Scopolamine / Transderm Scop

  • Blocks only muscarinic effectors in the parasympathetic nervous system and those in the SNS (sweating)
  • Does not block the nicotinic receptors
  • Therapeutic use: Decrease N/V and motion sickness, decrease GI secretions, relieve urinary problems, dilate pupils

Ditropan XL / Oxybutynin

  • Therapeutic Use: Overactive bladder: Abnormal spasm of the detrusor muscle that results in incontinence
  • Relaxes detrusor muscles of the bladder and increase constriction of internal sphincter

Nursing Considerations for Anticholinergic Drug Administration

  • Perform baseline assessment of vital signs and physical exam
  • Assess for allergies and presence of possible contraindications/cautions such as BPH, glaucoma, tachycardia, heart disease, etc.
  • Patients receiving anticholinergics must be monitored for: dry mouth, difficulty swallowing, constipation, urinary retention, tachycardia, pupil dilation, photophobia, cycloplegia, blurred vision, heat intolerance d/t lack of sweating
  • REMEMBER!!!!!
    • Antidote for atropine overdose is PHYSOSTIGMINE (a cholinesterase inhibitor) . This has been D/C in the U.S.
    • Antidote for cholinesterase inhibitors is ATROPINE (a anticholinergic)

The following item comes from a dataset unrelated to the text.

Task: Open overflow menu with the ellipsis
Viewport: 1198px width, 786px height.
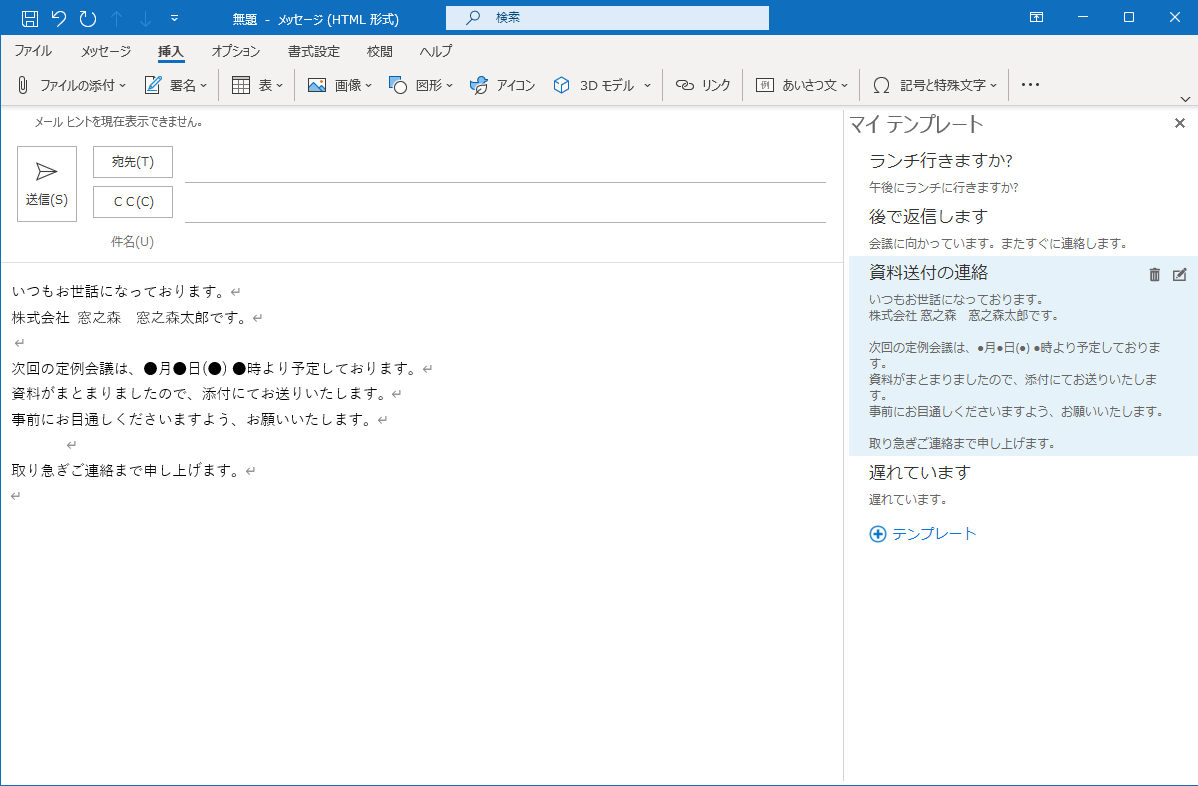Action: point(1030,85)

Patient Education for Anticholinergic Drug Therapy

  • Dry mouth may occur; can be handled by chewing gum, frequent mouth care, and hard candy
  • Anticholinergics taken by the elderly patient may lead to a higher risk for heatstroke because of the effects on heat-regulating mechanisms
  • Check with the physician before taking any other medication, including over-the-counter medications

Clinical Reasoning

  • A 55-year-old patient has been admitted to the telemetry unit. Suddenly, the heart monitor shows that he has a heart rate of 35 beats per minute. The nurse checks the patient and finds him groggy, with an apical pulse of 38 beats/min and a blood pressure of 98/32 mm Hg. Atropine is ordered as a standby treatment for symptomatic bradycardia of less than 40. How will it be given?
  • A 78-year-old woman has a new prescription for tolterodine (Detrol) as part of the treatment for urinary urgency and frequency. What adverse effects should she be aware of before she takes this medication?